When most people opt for a crane hire, they quite literally mean business.

Heavy equipment is a vital part of nearly any modern construction project and cranes are the spine that helps put the rest of the pieces into place.

However, there are times when heavy equipment is used for more entertaining diversions, but even when playing games there is a purpose behind them.

Using a crane requires advanced training and exceptional skill, and many of the following games are tests of the capabilities of both crane and driver.

Here are some of the times cranes and other similar heavy lifting equipment were used to play rather large-scale games.

 

Jenga With Road Surfacing Equipment

Jenga is one of the simplest, tensest and most engaging games of dexterity out there, as you have a tower of wooden blocks that you need to carefully remove and stack on top.

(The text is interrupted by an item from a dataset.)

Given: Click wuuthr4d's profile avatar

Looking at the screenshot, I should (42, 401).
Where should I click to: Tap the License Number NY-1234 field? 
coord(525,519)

However, the people at construction firm Caterpillar decided to scale the game up a little to test its range of construction vehicles, creating the world’s largest game of Jenga in the process.

The blocks were 8ft long, 32 inches wide and 16.25 inches higher, stacked up in the traditional Jenga arrangement, albeit with only nine layers rather than the traditional 18.

The game lasted 28 hours and ended after 16 rounds of block shuffling as the 14th layer collapsed.

 

Giant Conkers With Cranes

Industrial cranes are very versatile, can take on a variety of heavy loads and are used for a wide range of purposes on a construction site. They can also be used by rather less mature gentlemen to play a version of giant conkers.

In a somewhat famous segment of the BBC show Top Gear, two cranes are used to smash a half-dozen caravans painted to look like conkers into each other to see which one survived the impact, much like the game played with chestnuts.

The tower cranes were secured into place, and the heavy caravans were hoisted by hand to a mechanism that could quickly be released with the push of a big red button.

 

Life-Sized Mouse Trap

Most people are aware of the game Mouse Trap, where enterprising mice move across a board collecting cheese and building a Rube Goldberg-inspired contraption that ultimately captures one of the pieces.

A travelling show would actually build a version of the eponymous trap, complete with an elaborate crane mechanism used to lift a two-tonne safe that is used as part of the show’s more elaborate show-stopping stunts.

 

Battleship With Cranes

Similar to playing conkers with caravans, the strategic game of Battleship has also seen itself scaled up with the help of giant cranes.

On an episode of The Grand Tour, the largest game of Battleship was played on an airfield with a stack of shipping containers for a screen, a variety of differently sized cars for the ships and a fleet of small G-Wiz electric cars to serve as the missiles.

To ensure the missiles were dropped in the right place, rather than using an actual movie cannon, the pair playing used a pair of giant cranes instead, with expert drives to move the target to the right grid position.